PROVIDED RECORDS ▸
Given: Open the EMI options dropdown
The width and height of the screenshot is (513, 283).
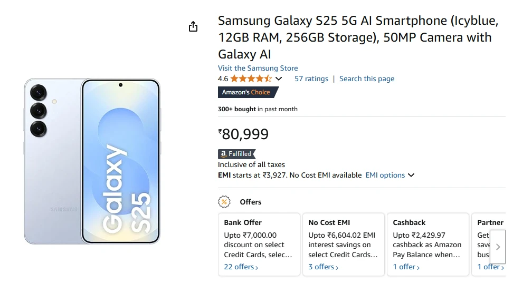Looking at the screenshot, I should click(390, 175).
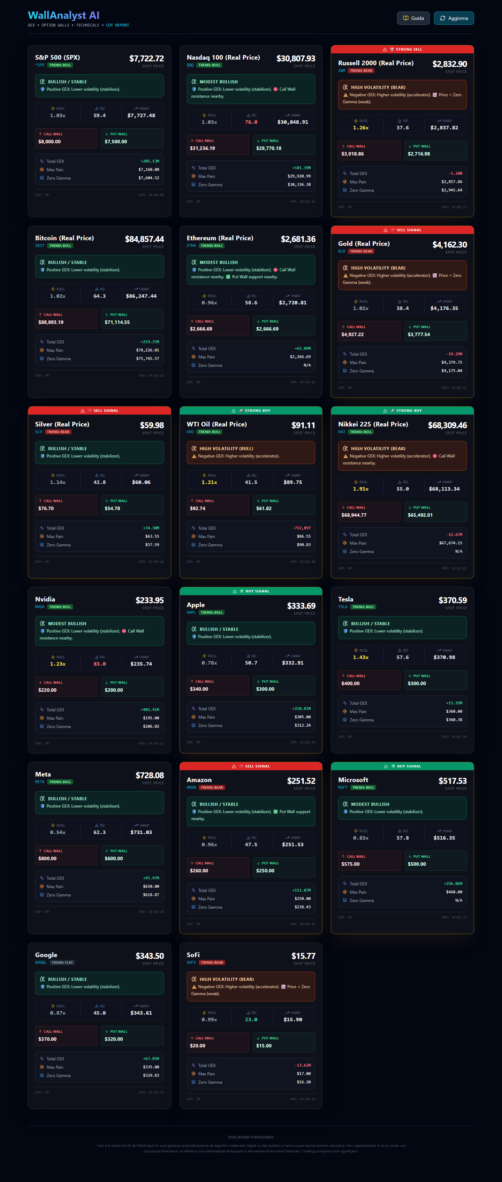This screenshot has height=1182, width=502.
Task: Open the Guida button
Action: tap(413, 18)
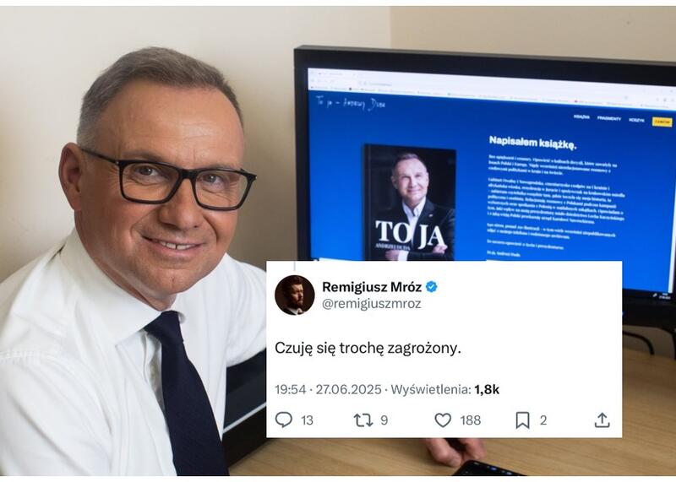The image size is (676, 482).
Task: Click the tweet timestamp 19:54 · 27.06.2025
Action: pos(328,390)
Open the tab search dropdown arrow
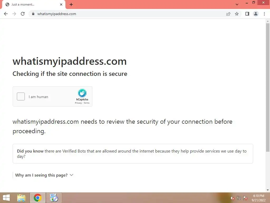 pos(237,4)
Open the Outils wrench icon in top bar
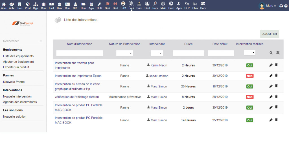 tap(99, 5)

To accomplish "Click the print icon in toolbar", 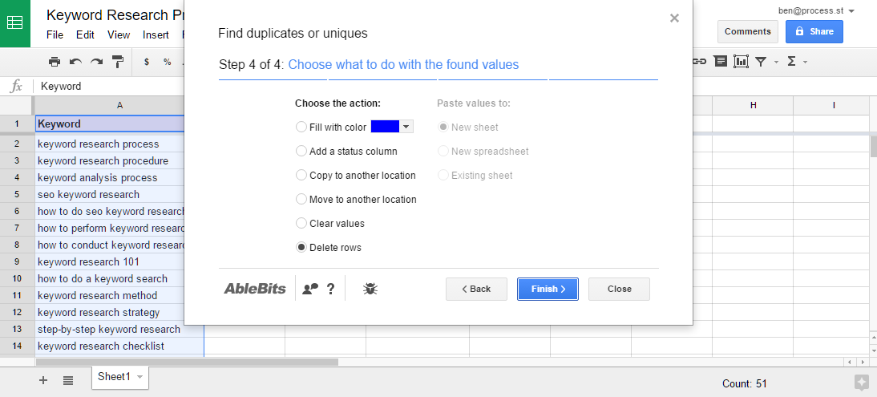I will (x=55, y=62).
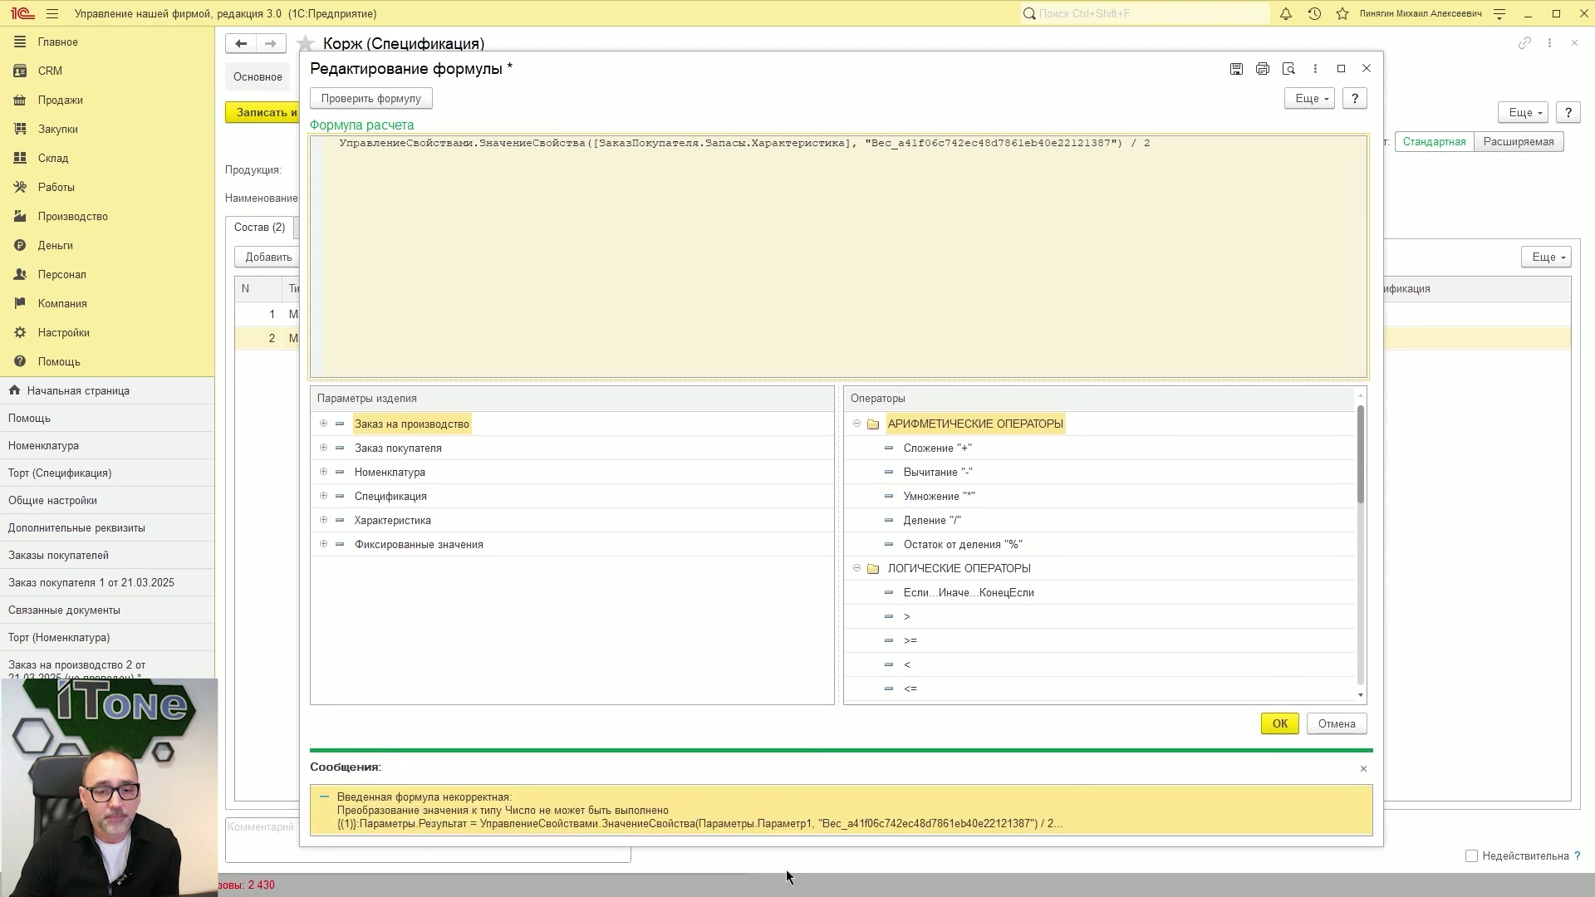Open the notifications bell icon
This screenshot has height=897, width=1595.
1285,14
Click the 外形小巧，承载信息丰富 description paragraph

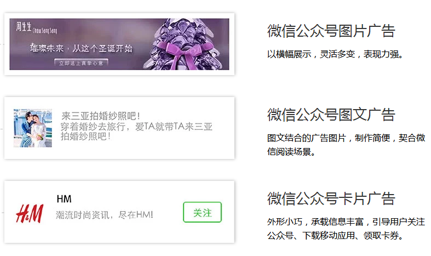pyautogui.click(x=346, y=229)
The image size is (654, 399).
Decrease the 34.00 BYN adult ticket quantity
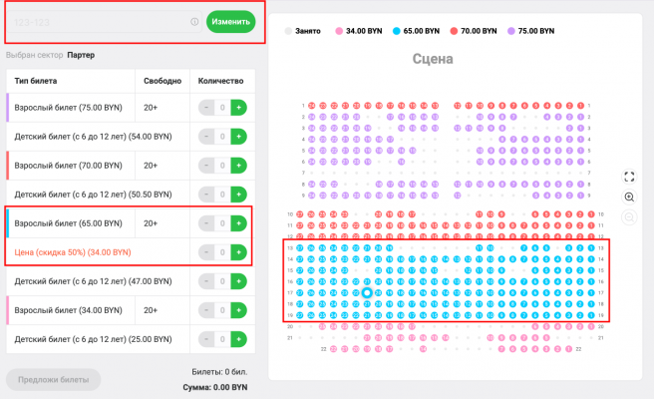pyautogui.click(x=206, y=310)
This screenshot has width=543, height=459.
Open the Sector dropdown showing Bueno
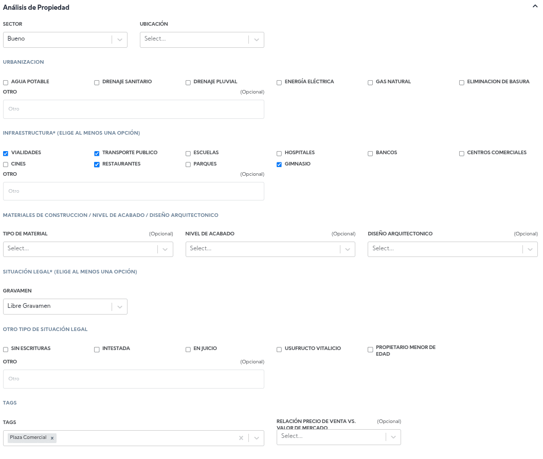coord(119,40)
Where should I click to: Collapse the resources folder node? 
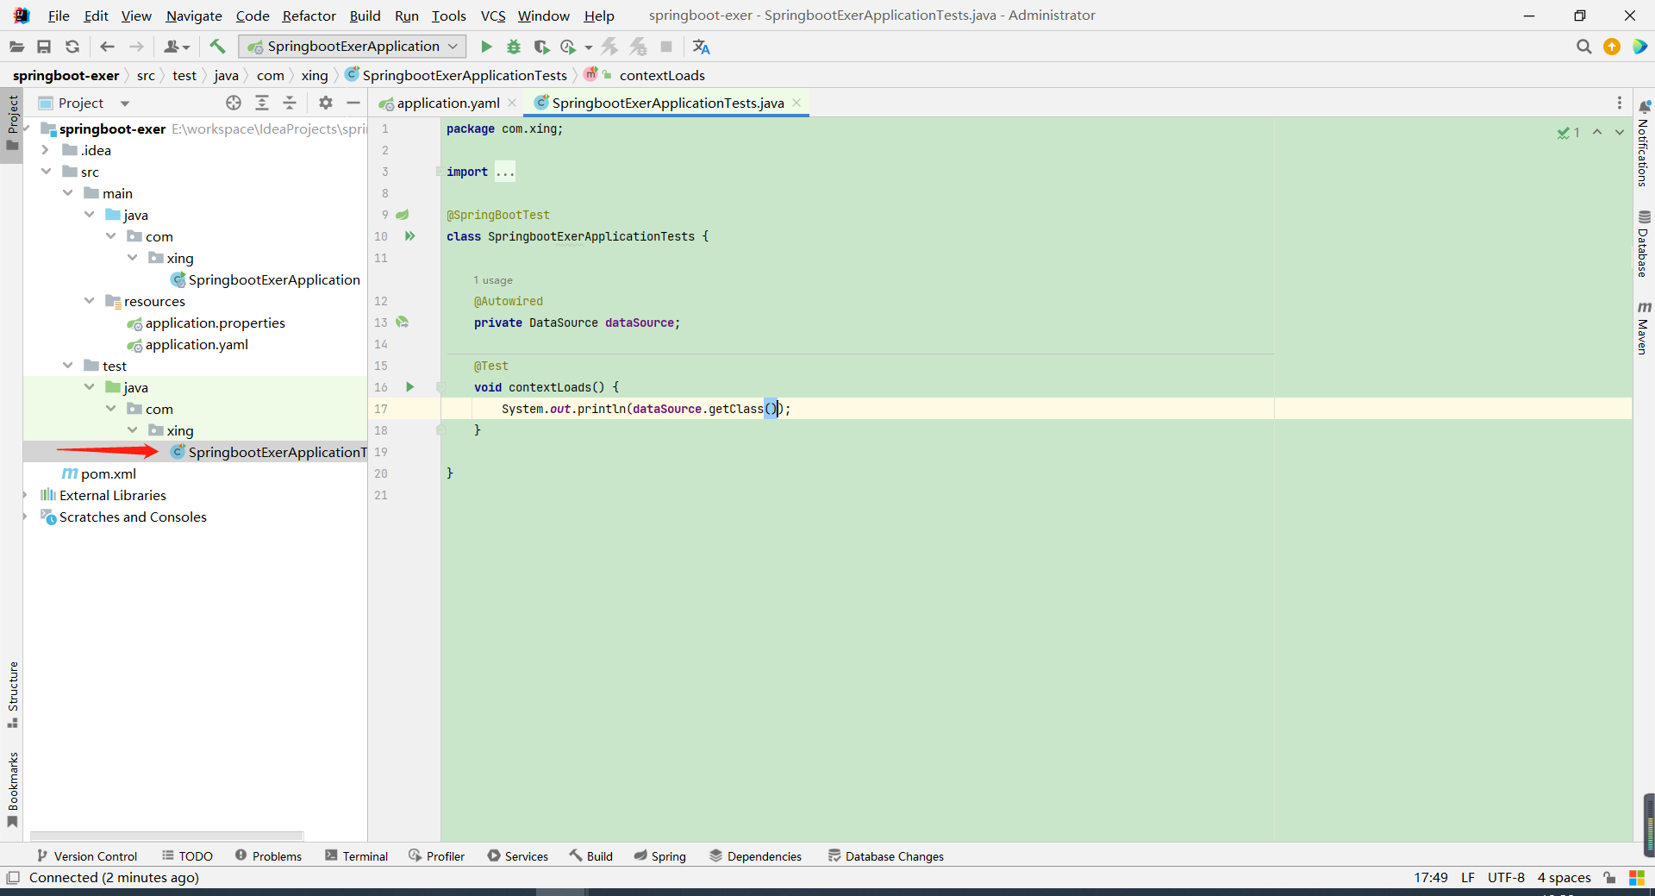[90, 301]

WHAT IS NEEDED ▸ Exactly and only the lines from the one holding "Where should I" through the final line of the material must be returned, both ends included, without any pictures.

ANSWER FOR THIS EXERCISE ▸
Where should I click to: Collapse the resources folder node? 
[90, 301]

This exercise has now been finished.